# Trakehner Mare critique for possible buy



## tinyliny (Oct 31, 2009)

worth investigating. nice looking horse.


----------



## Walker (Jul 20, 2011)

I was just told she is 17.3hh! Much larger than anything I've ever ridden. 15 years old and trained in elementary dressage.


----------



## KWPNowner (Sep 25, 2012)

She seems to be decently put together, certainly nothing that would suggest she won't stay sound and useable. 

I'd certainly want to put a real stick on her to confirm height - she looks tall, but 17.3 is very uncommonly tall. 

Tracks are unique amongst European warmbloods, as they have a closed stud book.

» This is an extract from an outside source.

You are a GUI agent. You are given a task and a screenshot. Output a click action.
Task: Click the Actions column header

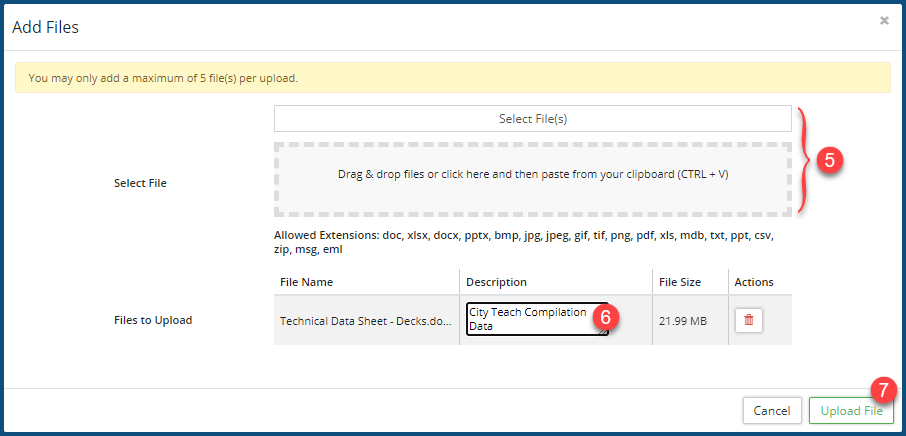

They have much more recent Arab influence than other warmblood registries, as Arabs can be allowed in their stud book. I've encountered more traks in eventing than jumpers or dressage.


----------



## thesilverspear (Aug 20, 2009)

Looks like a nice enough horse but very underweight and undermuscled. I'd like to know why, if I was interested in buying it. It would take a lot of slow and steady work to build a topline. It has none at the moment.


----------



## jaydee (May 10, 2012)

I'm thinking maybe the angle of the photo isn't doing her any justice, it makes her look very leggy and underweight
Not conformation I know but the throatlatch looks very tight
I don't have much experience of the breed, we bred two foals from a Trakehner and they were very intelligent and easy to train and break, the stallion was a lovely horse, beautiful nature and competed with no more complications than a typical gelding


----------



## DanteDressageNerd (Mar 12, 2015)

She's worth having a look at. I'd agree the picture likely doesn't do her justice but it would be a neat.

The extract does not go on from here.